Member of the Legislative Assembly of British Columbia
- In office 1909–1916
- Constituency: Comox

Personal details
- Born: April 29, 1857 Pickigarth, Shetland Islands
- Died: July 11, 1932 (aged 75) Bella Coola, British Columbia
- Political party: Conservative
- Spouse: Jane Renwick ​(m. 1879)​
- Occupation: Farmer, politician

= Michael Manson (politician) =

Canadian politician (1857–1932)

Michael Manson (April 29, 1857 - July 11, 1932) was a Scottish-born farmer and political figure in British Columbia.
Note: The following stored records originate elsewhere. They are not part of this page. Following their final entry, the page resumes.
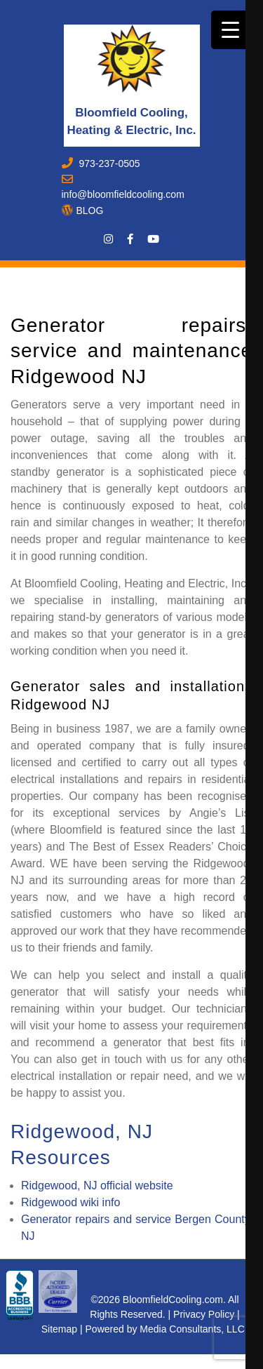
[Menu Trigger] (230, 30)
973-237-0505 (109, 163)
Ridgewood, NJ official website (97, 1185)
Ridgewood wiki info (70, 1202)
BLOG (90, 210)
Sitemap (59, 1329)
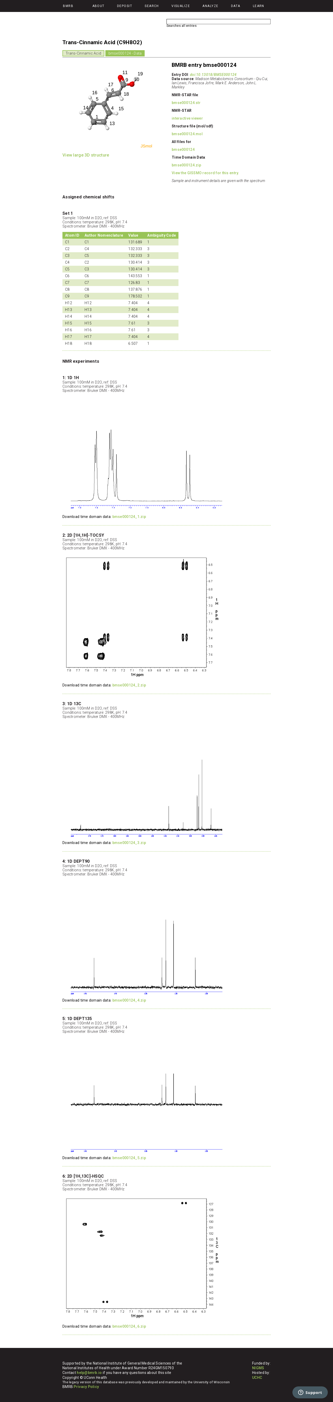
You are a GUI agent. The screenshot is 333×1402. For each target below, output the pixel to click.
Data (235, 6)
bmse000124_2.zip (129, 685)
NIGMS (258, 1368)
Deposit (124, 6)
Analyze (210, 6)
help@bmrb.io (89, 1373)
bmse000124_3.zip (129, 843)
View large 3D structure (85, 155)
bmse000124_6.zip (129, 1326)
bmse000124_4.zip (129, 1000)
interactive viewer (187, 118)
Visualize (180, 6)
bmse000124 (183, 149)
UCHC (257, 1377)
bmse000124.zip (186, 165)
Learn (258, 6)
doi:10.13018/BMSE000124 (213, 75)
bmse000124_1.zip (129, 517)
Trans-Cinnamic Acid (83, 53)
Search (152, 6)
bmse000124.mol (187, 134)
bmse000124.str (186, 103)
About (98, 6)
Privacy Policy (86, 1387)
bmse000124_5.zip (129, 1158)
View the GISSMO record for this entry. (205, 173)
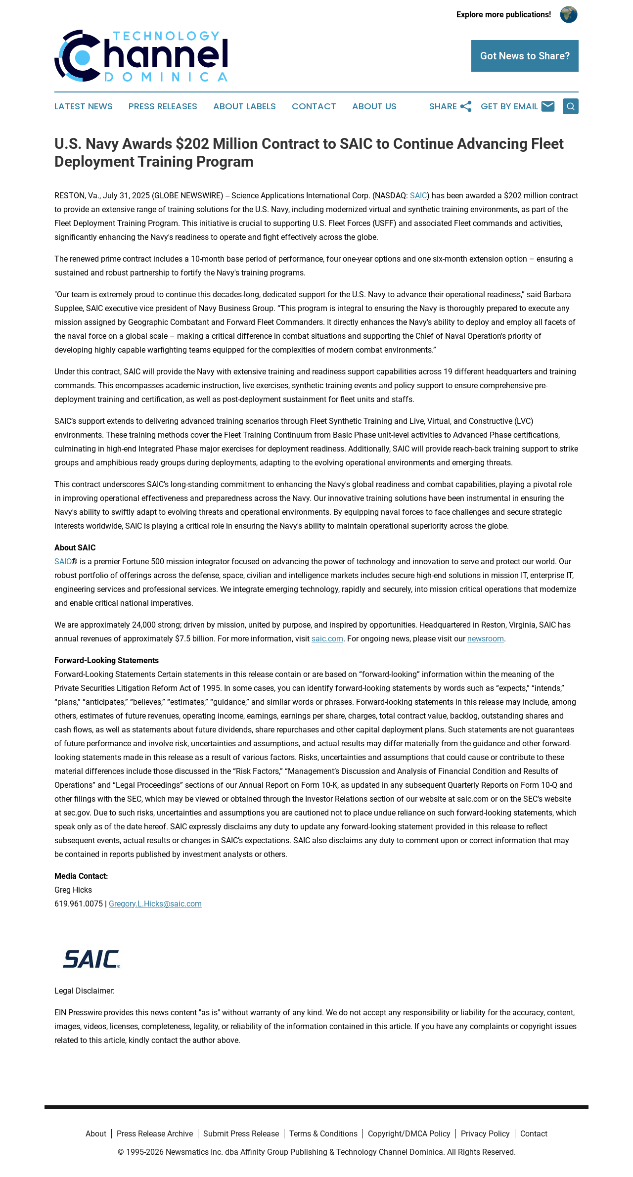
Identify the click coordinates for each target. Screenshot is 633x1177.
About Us (374, 106)
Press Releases (163, 106)
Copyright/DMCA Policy (409, 1133)
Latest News (83, 106)
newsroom (485, 638)
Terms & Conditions (323, 1133)
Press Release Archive (155, 1133)
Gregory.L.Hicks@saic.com (155, 903)
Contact (314, 106)
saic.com (327, 638)
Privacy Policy (485, 1133)
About (96, 1133)
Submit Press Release (241, 1133)
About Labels (244, 106)
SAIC (418, 195)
He represented Comox from 1909 to 1916 and Mackenzie from 1924 to 1933 in the Legislative Assembly of British Columbia as a Conservative.

== Biography ==
He was born in Pickigarth, Shetland Islands on April 29, 1857, the son of John Manson and Margaret Bain. He came to British Columbia in 1874. In 1879, Manson married Jane Renwick. He was a director of the Call Creek Oyster Company. Manson also served as a justice of the peace. From 1887 to 1895, he operated a trading post on Cortes Island with his brother John. He was defeated when he ran for reelection to the assembly in 1916. Manson died in Bella Coola on July 11, 1932, at the age of 75.

The community of Mansons Landing on Cortes Island is named after him.